President Donald Trump’s drive to overhaul the US tax code headed for a pivotal moment on Thursday, with Senate Republicans poised to approve a budget measure that would help them pass tax legislation without Democratic support.

The Senate and the House of Representatives must agree on a fiscal year 2018 budget resolution for Republicans to meet their goal of enacting a tax bill and sending it to Trump for his signature by the end of this year.

The budget resolution contains a legislative tool called reconciliation, which would enable Republicans, who control the 100-seat Senate by a 52-48 margin, to move tax legislation through the Senate on a simple majority vote. Otherwise, tax reform would need 60 votes and would likely fail.

Although Republican Senator Rand Paul, a fiscal hawk, has threatened to oppose the budget resolution, Senate Republicans appeared to have enough support to approve it with at least 50 votes, along with a possible tie-breaking vote from Vice President Mike Pence.

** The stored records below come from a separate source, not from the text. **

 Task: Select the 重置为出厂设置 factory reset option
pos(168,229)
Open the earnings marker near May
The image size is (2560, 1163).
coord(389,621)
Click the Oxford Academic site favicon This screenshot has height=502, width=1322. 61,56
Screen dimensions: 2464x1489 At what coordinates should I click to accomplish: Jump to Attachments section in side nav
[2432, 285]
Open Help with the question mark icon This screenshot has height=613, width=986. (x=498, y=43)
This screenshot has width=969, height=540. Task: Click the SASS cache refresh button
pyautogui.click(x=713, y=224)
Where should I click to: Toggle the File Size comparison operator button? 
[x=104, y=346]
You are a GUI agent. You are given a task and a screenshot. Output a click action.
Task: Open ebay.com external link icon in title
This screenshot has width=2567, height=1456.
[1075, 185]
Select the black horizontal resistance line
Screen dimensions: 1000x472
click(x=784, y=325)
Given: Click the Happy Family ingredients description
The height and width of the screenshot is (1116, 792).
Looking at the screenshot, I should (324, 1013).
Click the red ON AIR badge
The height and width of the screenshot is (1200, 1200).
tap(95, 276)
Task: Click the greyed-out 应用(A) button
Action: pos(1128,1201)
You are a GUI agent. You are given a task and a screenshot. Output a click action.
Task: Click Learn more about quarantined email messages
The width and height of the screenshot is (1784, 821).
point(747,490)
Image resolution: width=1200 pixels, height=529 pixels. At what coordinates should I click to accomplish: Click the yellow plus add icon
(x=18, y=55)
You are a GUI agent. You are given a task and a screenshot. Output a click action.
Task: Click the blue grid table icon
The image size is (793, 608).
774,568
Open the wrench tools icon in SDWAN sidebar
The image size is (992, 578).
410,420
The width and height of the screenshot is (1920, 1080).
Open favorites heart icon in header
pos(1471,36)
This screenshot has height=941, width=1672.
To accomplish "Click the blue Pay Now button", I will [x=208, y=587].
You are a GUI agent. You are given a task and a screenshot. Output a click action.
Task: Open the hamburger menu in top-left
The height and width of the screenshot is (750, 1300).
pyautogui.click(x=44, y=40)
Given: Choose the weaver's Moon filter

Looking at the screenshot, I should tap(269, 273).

“We feel good about where we are,” Republican Senator John Thune, a member of the Senate leadership, said. “The level of resolve is pretty high,” he said.

Pressure to succeed

After failing to approve the Trump-backed legislation to overturn Obamacare, Senate Republicans are under intense pressure to succeed on tax reform, beginning with the budget measure, which would allow tax legislation to add up to $1.5 trillion to the federal deficit over the next decade to pay for tax cuts.

If the budget measure passes, it will have to be reconciled with a markedly different resolution from the House of Representatives, which calls for a revenue-neutral tax bill. House Republicans have said that negotiations on a unified measure could take up to two weeks, setting the stage for introduction of a House tax bill by early November.

Republican success on reconciliation would all but rule out broad Democratic support for the Trump tax plan, which promises to deliver up to $6 trillion in tax cuts to businesses and individuals.

Trump had sought to sell six Senate Democrats on his plan at a Wednesday meeting with Senate Finance Committee members from both parties. Five of the six Democrats, whom the White House described as open to working with Trump on taxes, are up for re-election next year in states that Trump carried in the 2016 presidential election.

The White House contends that the Republicans’ plan to slash the corporate income tax rate to 20 per cent from 35 per cent would lead to the creation of jobs and higher wages for blue-collar workers.

But Senator Ron Wyden, the top Senate Finance Democrat and who attended the White House meeting, said that he made clear to Trump that the Democrats believe his plan would benefit the wealthy, raise taxes on some middle-class Americans and increase the federal deficit. “There is a Grand Canyon-sized gap between the rhetoric surrounding this plan and reality,” Wyden told reporters.